● **THINGS TO DO**:
(a) Update the piece on teenagers' messy bedrooms, starting with "A teenager’s messy" and going on through "clean living space.", putting "cluttered" where "messy" stands.
(b) Report each line in the records that includes the string "Course".

● **EXTRACT PROVIDED**:
□ □ □ □ □ □ □

Picture this: you’re walking down the hallway in your home when your eye catches a glimpse of an enormous pile of clothing festering behind the semi-closed door of your teenager’s room.

You open the door and your heart starts pounding at the site of clothes strewn on the floor, an unmade bed, trash on the floor next to the trash can …

“What were you thinking?!” you exclaim. “Can’t you smell that stench? The rest of the house doesn’t look like this. I don’t model this behavior!” (Okay, maybe those aren’t your exact words. Add your preferred expletives as needed.)

As I think about raising my own four kids (who were great teens overall), I can recall asking myself that exact question in all kinds of scenarios! What, in fact, were they EVER thinking?

A teenager’s messy bedroom is ALMOST as universal as death and taxes. The dedication to detail they may show in other parts of their lives doesn’t necessarily translate to maintaining a clean living space.

Understanding the Teenage Brain

So what exactly is rattling around in those teenage heads of theirs? Hormones for sure. They are forming their self-identity in the context of their families, their school culture, and the larger community around them.

They have academics to keep up with, sports or music, and let’s not forget the elephant in every room—their social media presence. Fresh bedsheets and a vacuumed floor often don’t make the cut for the “things I must pay attention to” list.

There is actually a wealth of information available publicly on the topic of the teen brain and how it works, including

These resources help explain why you see a FEMA level disaster area but your teen has a far less catastrophic view.

More to Explore: Life Skills

Your Response Matters

While that very common response, “It’s MY ROOM,” is likely to cause a visceral, “but it’s MY HOUSE!” response from many parents, the family leadership approach necessitates in situations like this to read between the lines and really hear what your child is saying but not saying.

“It’s MY ROOM” effectively translates to: “I need privacy. I need control over something in my life. I need a safe space. I need you off my back because I have too much else going on right now.”

□ □ □ □ □ □ □

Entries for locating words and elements
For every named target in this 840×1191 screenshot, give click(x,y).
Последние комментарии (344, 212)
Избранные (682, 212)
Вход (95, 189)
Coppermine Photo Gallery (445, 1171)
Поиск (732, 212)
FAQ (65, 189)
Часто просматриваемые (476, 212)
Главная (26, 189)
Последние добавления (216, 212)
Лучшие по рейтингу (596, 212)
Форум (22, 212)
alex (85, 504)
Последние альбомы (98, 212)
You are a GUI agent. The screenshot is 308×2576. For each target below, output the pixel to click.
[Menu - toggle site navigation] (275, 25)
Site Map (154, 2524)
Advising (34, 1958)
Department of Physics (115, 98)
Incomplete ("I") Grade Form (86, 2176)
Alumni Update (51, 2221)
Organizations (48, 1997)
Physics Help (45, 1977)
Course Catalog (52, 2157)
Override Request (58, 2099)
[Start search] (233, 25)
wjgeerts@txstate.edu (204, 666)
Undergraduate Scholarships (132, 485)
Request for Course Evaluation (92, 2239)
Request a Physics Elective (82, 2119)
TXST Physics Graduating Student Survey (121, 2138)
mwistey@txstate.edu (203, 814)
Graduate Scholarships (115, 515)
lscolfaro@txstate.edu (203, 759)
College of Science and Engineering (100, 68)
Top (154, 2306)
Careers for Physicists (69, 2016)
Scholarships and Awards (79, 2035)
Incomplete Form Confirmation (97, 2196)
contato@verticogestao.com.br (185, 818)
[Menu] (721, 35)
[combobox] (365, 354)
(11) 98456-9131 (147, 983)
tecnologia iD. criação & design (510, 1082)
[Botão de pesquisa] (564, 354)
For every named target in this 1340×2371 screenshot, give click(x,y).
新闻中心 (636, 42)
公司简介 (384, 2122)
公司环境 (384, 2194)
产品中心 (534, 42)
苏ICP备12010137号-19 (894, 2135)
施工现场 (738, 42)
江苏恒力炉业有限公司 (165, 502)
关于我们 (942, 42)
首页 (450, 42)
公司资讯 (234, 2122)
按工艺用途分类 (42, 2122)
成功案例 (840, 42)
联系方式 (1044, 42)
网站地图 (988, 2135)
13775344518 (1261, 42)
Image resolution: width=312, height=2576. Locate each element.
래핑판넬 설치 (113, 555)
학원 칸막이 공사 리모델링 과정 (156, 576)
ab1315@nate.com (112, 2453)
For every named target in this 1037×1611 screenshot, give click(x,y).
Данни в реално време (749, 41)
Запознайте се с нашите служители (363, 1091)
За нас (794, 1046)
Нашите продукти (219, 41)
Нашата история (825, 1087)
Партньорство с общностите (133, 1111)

□ □ □ □ □ □ □

● **EXERCISE ANSWERS**:
(a)
A teenager’s cluttered bedroom is ALMOST as universal as death and taxes. The dedication to detail they may show in other parts of their lives doesn’t necessarily translate to maintaining a clean living space.

(b)
Course Catalog (52, 2157)
Request for Course Evaluation (92, 2239)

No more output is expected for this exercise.